I was struck by this hierarchical view of writing. It reminded me of a conversation I’d had with a prominent commentator in the children’s book world at a conference, which went:

Him: So what are you working on at the moment?

Me: I’m mostly writing for educational publishers

He gives me a disparaging look. I give him an enquiring frown. 

Him: Well, it’s second grade, isn’t it? Educational books are never so good.

I was cross and astonished. I’d written for both trade and education, and had always given both my absolute best. I was the same writer, whatever I was writing.

Until that moment, it had not occurred to me that mainstream authors might look down their noses at educational writers; they were just different kinds of writing, and demanded different skills.
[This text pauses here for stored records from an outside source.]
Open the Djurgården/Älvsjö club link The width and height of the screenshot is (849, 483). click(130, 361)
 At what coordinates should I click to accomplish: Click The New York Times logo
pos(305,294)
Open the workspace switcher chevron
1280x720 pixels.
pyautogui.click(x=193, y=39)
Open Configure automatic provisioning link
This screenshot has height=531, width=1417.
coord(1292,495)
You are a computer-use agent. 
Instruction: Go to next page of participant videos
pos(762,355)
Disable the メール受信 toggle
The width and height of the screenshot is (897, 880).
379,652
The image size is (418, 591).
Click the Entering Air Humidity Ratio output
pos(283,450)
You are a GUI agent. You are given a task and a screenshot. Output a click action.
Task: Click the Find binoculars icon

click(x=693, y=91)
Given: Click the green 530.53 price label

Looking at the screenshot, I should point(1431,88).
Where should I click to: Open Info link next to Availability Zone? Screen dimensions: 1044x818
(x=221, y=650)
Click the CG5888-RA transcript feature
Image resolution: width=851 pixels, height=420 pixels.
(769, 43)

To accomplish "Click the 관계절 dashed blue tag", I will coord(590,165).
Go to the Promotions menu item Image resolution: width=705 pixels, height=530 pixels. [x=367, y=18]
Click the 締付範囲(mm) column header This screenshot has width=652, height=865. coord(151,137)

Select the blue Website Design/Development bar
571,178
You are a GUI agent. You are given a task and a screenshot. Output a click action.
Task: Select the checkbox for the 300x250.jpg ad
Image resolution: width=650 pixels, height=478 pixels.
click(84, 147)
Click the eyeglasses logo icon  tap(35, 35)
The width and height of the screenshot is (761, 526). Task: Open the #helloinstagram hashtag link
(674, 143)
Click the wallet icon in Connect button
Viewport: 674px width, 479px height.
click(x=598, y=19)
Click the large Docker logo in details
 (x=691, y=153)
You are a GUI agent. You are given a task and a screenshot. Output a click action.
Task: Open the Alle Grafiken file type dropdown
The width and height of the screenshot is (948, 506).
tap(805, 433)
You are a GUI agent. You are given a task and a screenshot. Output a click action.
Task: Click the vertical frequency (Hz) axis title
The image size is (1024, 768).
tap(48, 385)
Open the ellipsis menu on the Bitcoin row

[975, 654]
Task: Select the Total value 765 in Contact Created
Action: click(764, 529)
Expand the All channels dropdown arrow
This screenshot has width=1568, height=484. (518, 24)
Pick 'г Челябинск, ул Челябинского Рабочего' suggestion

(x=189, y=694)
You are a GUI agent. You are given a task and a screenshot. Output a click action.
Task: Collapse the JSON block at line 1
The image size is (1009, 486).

I had taken, and still take, a holistic view of writing, rather than a hierarchical one. I write all kinds of things for publication and for my own entertainment, including childrens’s and adults’ fiction and non-fiction, educational books, self-help, poetry, magazine articles and blog posts, and every single line I write feels fruitful and worthwhile, whether it finds a publisher or not, because it is helping to develop the writer that I am.

Of course, you could say I simply lack focus!

The holistic approach makes for a joyful writing life. You aren’t trying to hit goals set by the market, or other people’s judgements. You’re open to experiment because the goal is self-discovery, and every new discovery involves an element of adventure.

That’s how I view my writing life –  I’m a proper writer simply by virtue of the fact that I write, as are all the people who gather round my table for writing workshops.

How about you? Are you a proper writer, and if not, what would make you feel as if you were?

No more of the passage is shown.